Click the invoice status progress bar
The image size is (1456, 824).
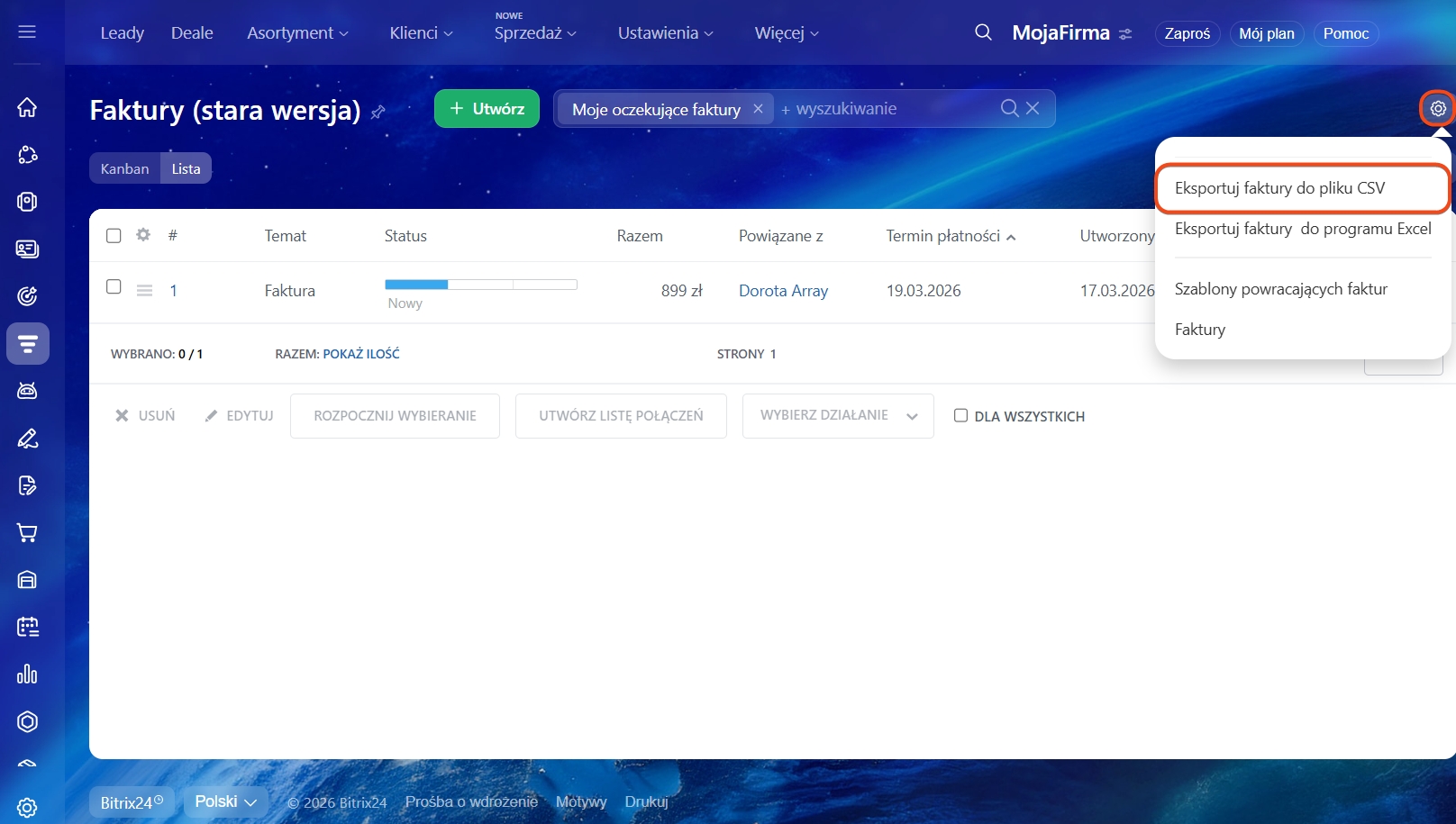pos(480,285)
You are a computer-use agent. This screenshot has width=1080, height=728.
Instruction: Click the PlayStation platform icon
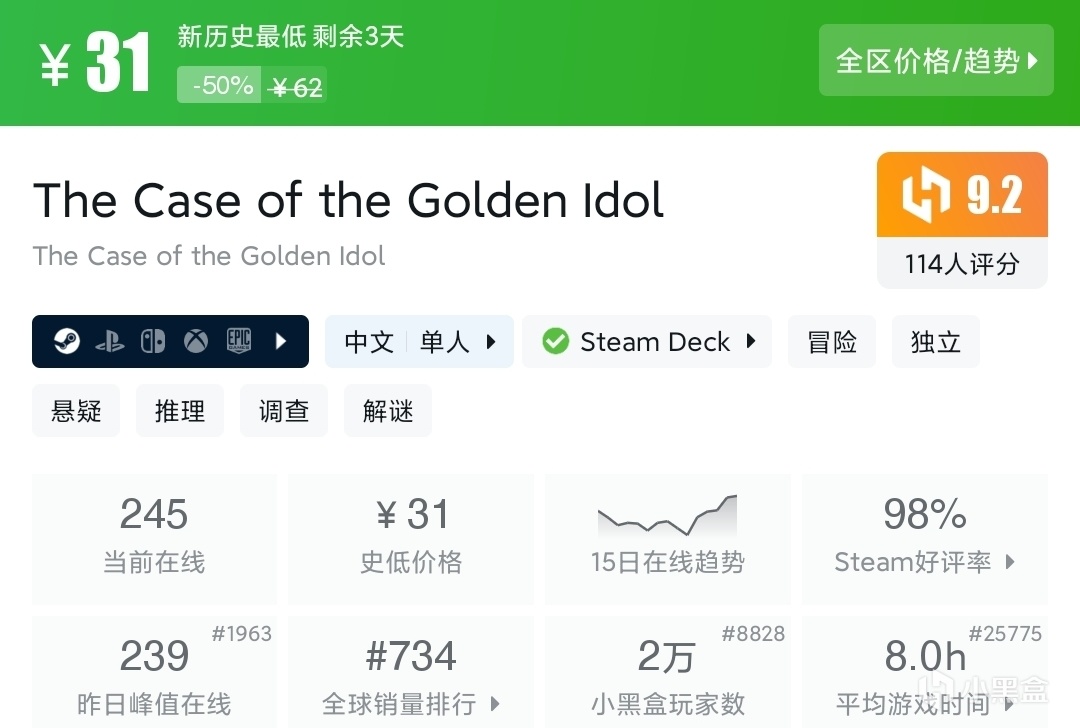click(110, 342)
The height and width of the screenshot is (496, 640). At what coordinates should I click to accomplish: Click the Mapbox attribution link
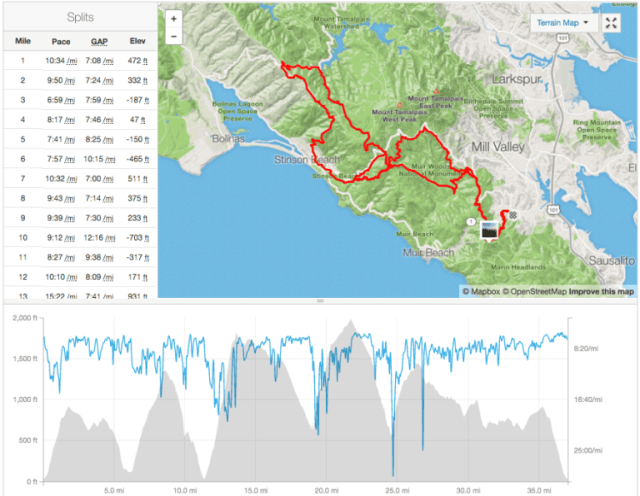[x=481, y=291]
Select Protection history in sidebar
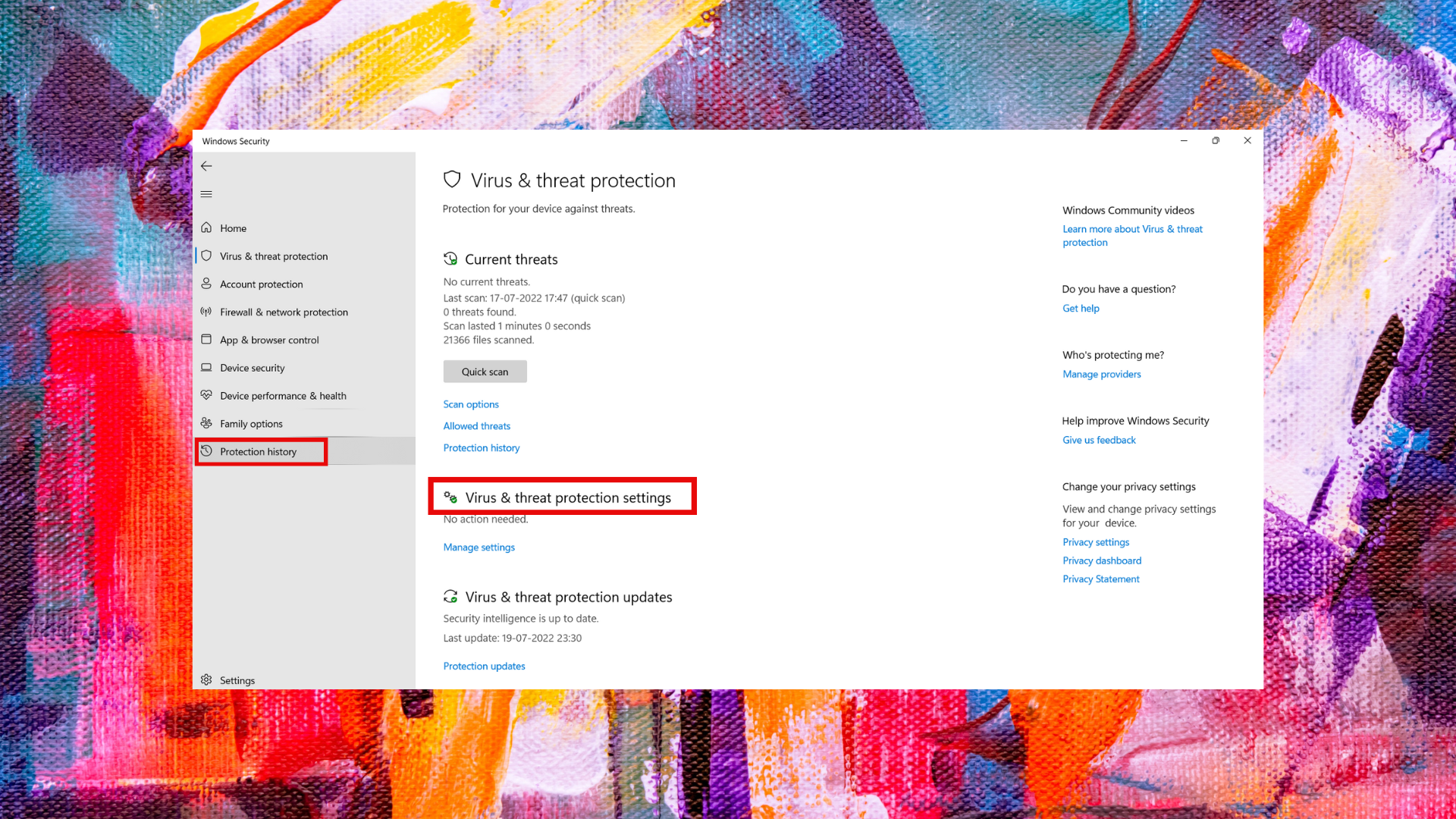 258,451
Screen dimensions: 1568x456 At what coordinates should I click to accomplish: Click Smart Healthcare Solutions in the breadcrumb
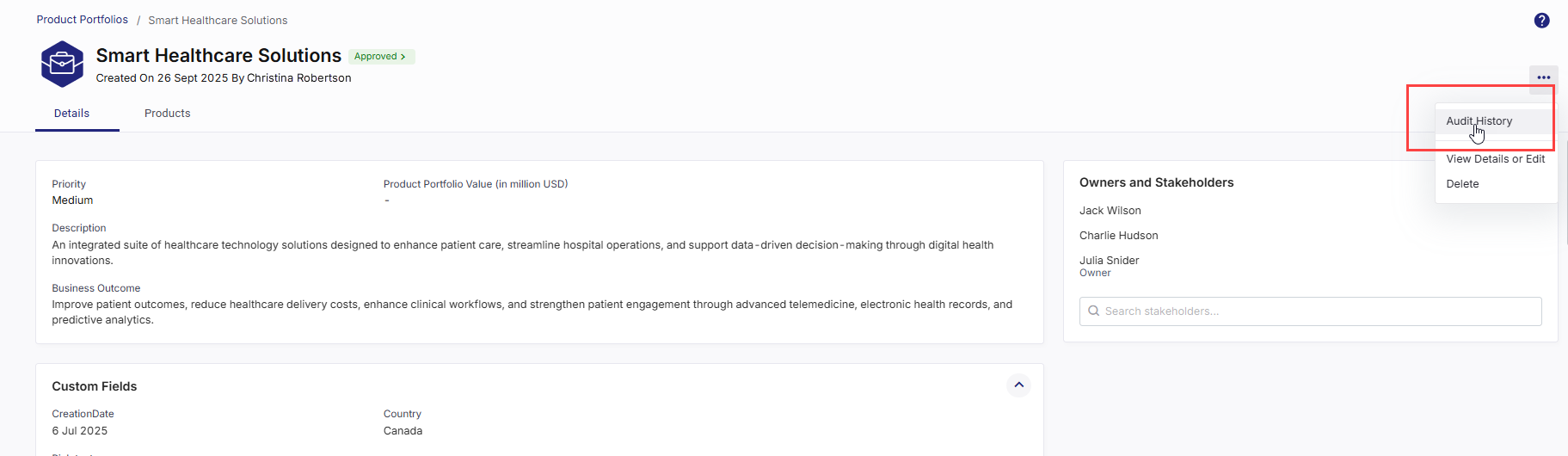pos(218,21)
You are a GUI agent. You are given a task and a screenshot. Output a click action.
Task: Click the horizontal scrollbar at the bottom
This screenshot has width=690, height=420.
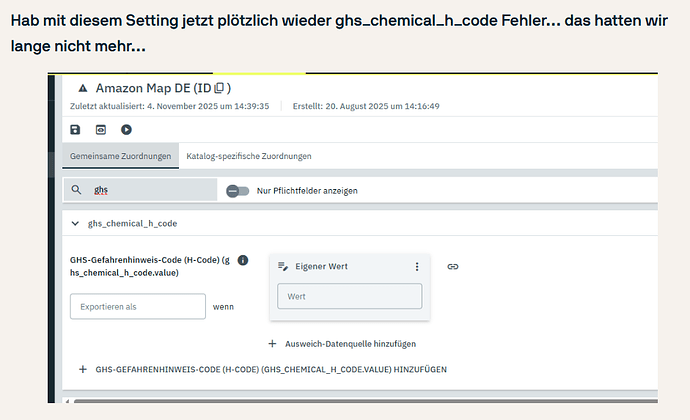coord(360,401)
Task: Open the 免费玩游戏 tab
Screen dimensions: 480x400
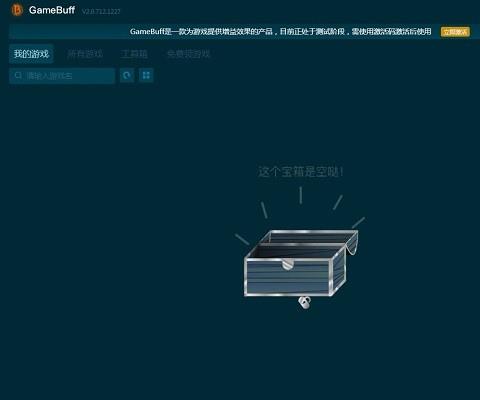Action: (188, 54)
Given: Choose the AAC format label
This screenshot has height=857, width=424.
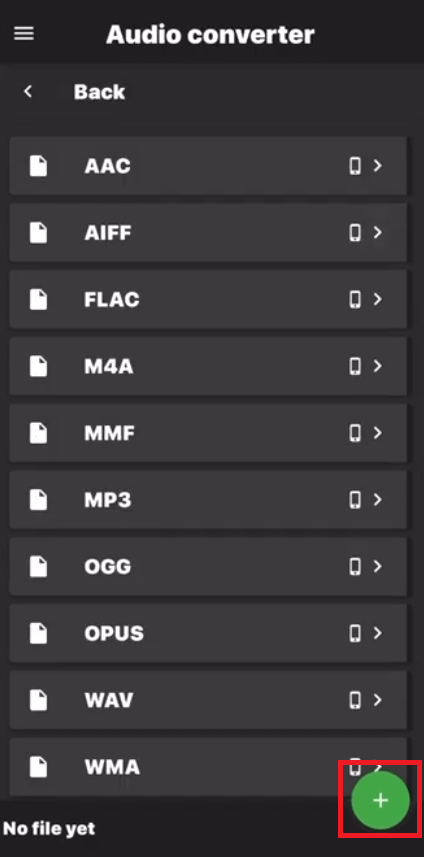Looking at the screenshot, I should (x=107, y=166).
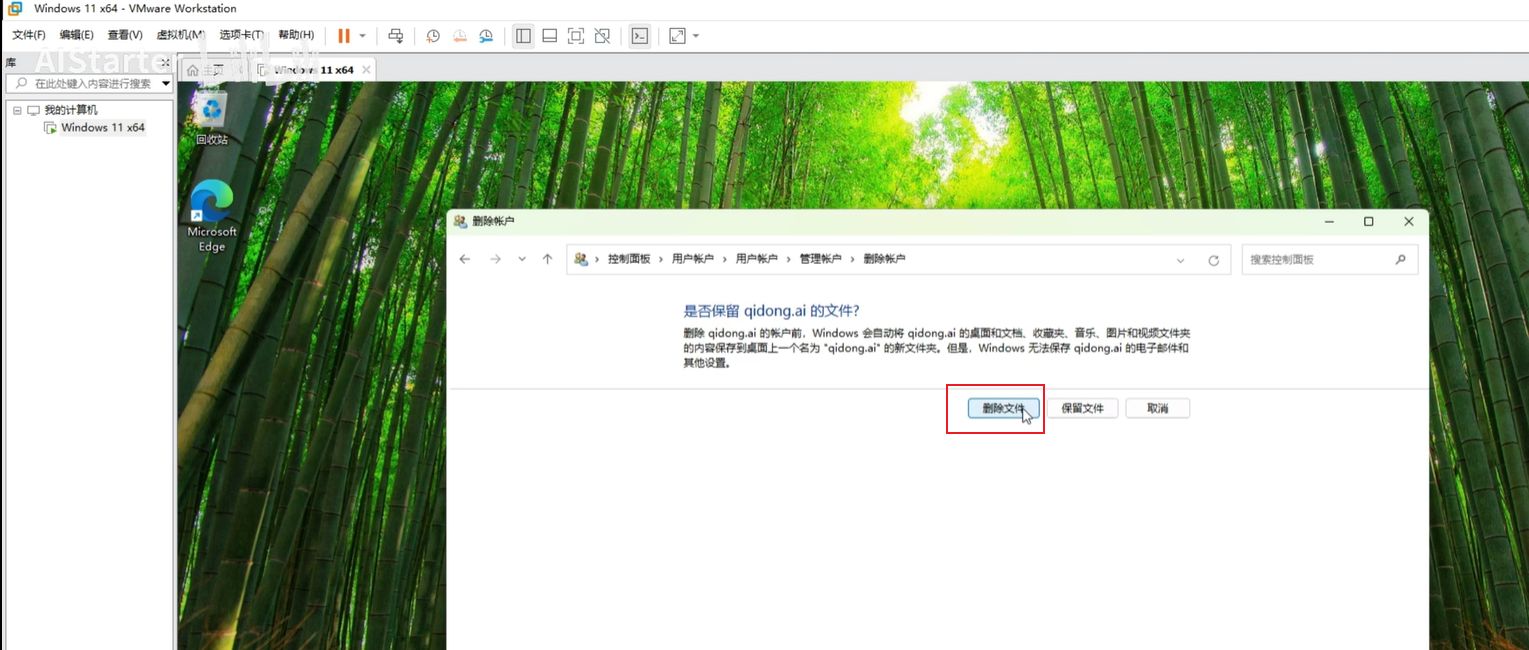Click the 搜索控制面板 search field
The height and width of the screenshot is (650, 1529).
click(x=1318, y=259)
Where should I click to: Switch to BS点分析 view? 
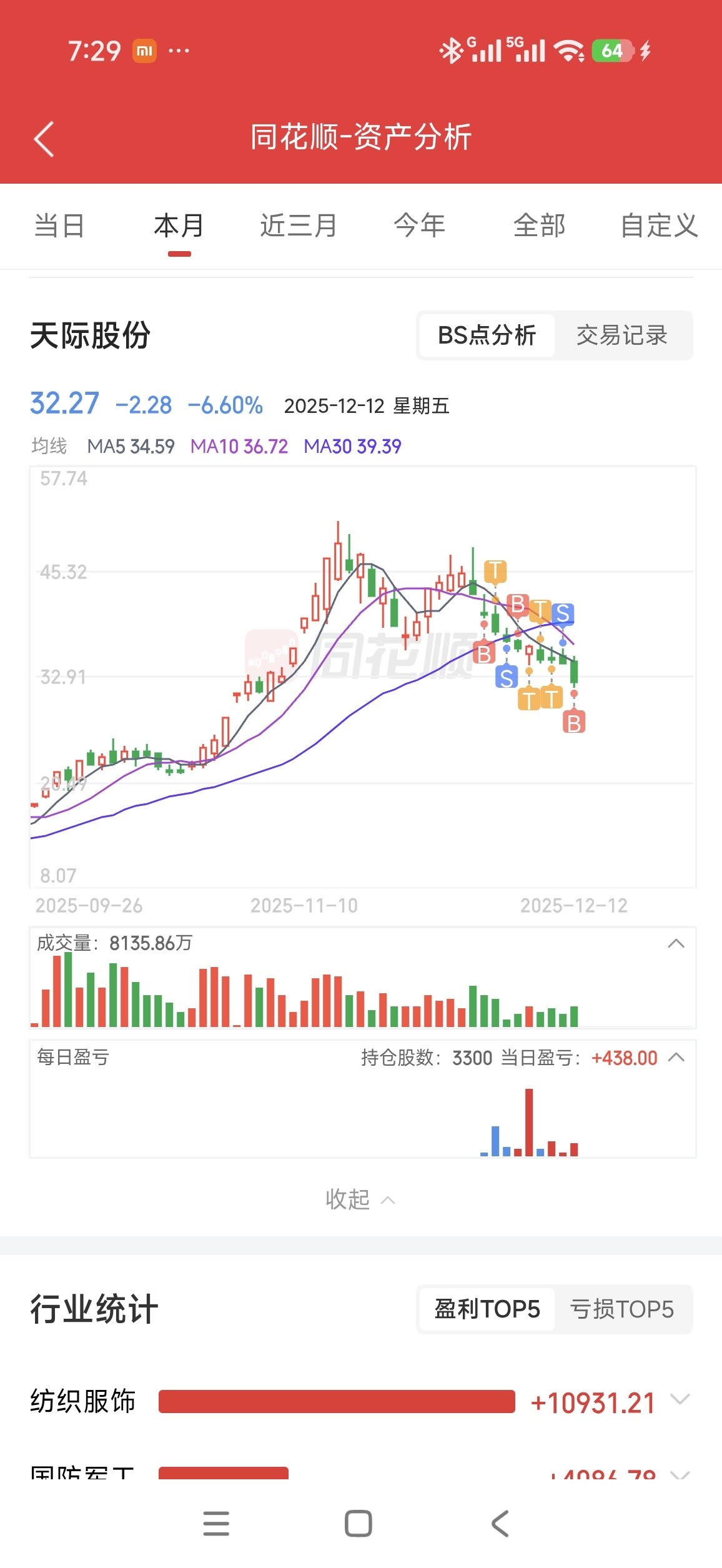(x=487, y=335)
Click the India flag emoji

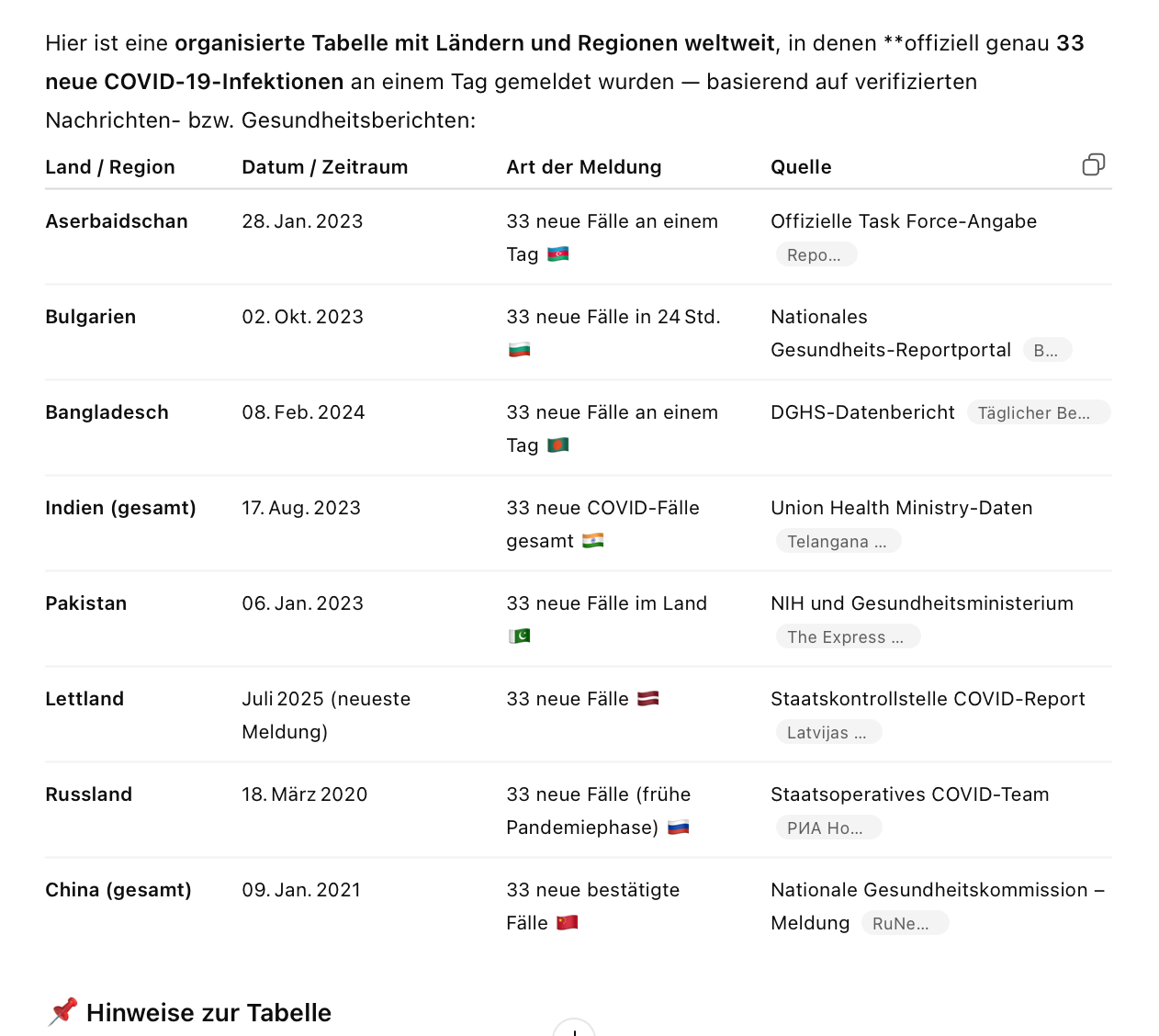tap(593, 541)
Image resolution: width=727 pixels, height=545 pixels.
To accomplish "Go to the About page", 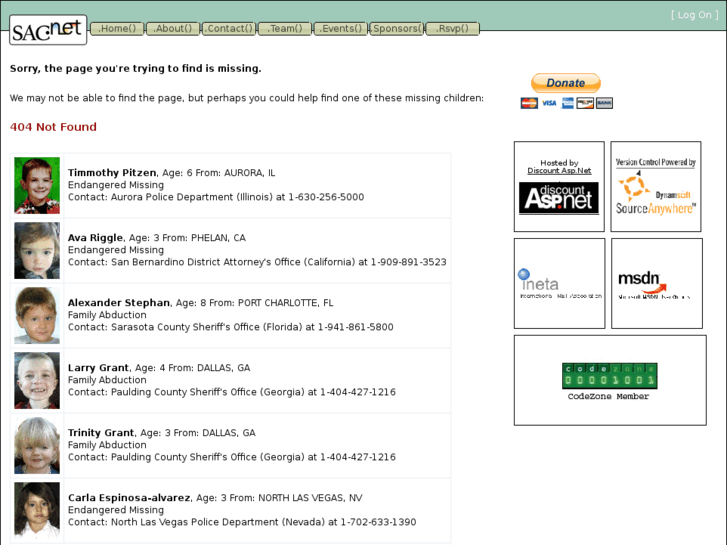I will (173, 29).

+-------+

Work item – Provide an exact copy of only the lines from the beginning of the entries through the line containing "You are a GUI", both ends included, with no pictures.

Solution to this task –
Click the invoice status progress bar
The image size is (1456, 824).
pos(480,285)
You are a computer-use agent. This screenshot has width=1080, height=728.
Instruction: Click the PlayStation platform icon
click(110, 342)
The height and width of the screenshot is (496, 640). At what coordinates should I click to accomplish: Click the Mapbox attribution link
[x=481, y=291]
Select Protection history in sidebar
 258,451
Screen dimensions: 1568x456 At what coordinates should I click to accomplish: Click Smart Healthcare Solutions in the breadcrumb
pos(218,21)
You are a GUI agent. You are given a task and a screenshot. Output a click action.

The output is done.